··· Given entries ···

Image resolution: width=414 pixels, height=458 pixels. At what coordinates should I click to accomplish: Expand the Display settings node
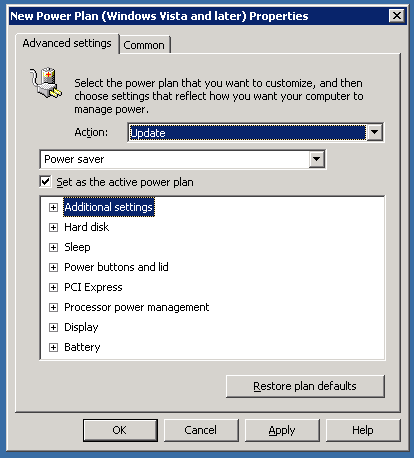(53, 327)
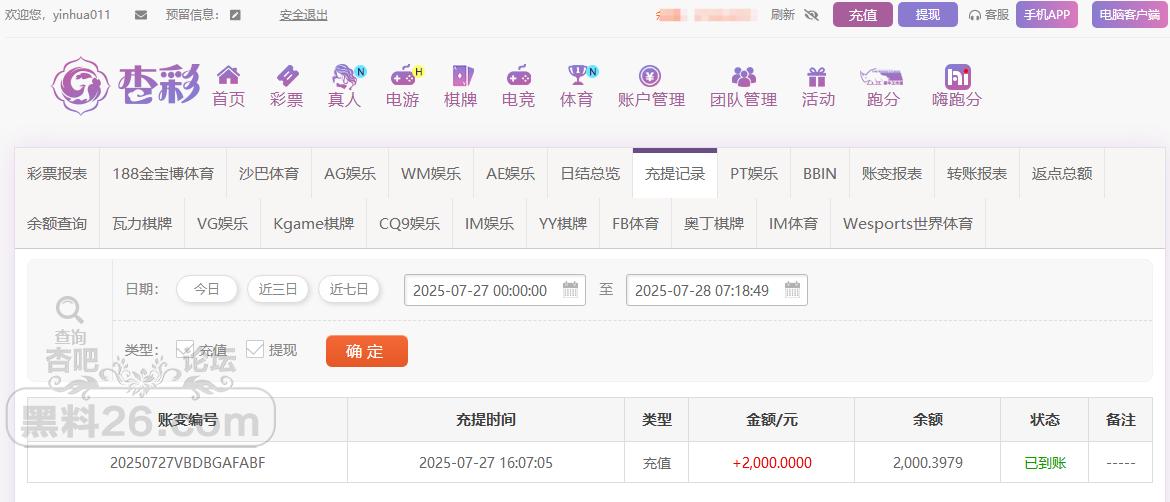This screenshot has width=1170, height=502.
Task: Go to 首页 home icon
Action: tap(228, 75)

···

**Exercise brief:** Give all of the data again with every occurrence of "Display settings" swapped for "Network settings", leaving everything else unchanged. Leave the pictures out of your answer.

**Answer to this task:**
Image resolution: width=414 pixels, height=458 pixels. At what coordinates should I click to accomplish: Expand the Network settings node
(53, 327)
This screenshot has width=1170, height=502.
Task: Go to 首页 home icon
Action: tap(228, 75)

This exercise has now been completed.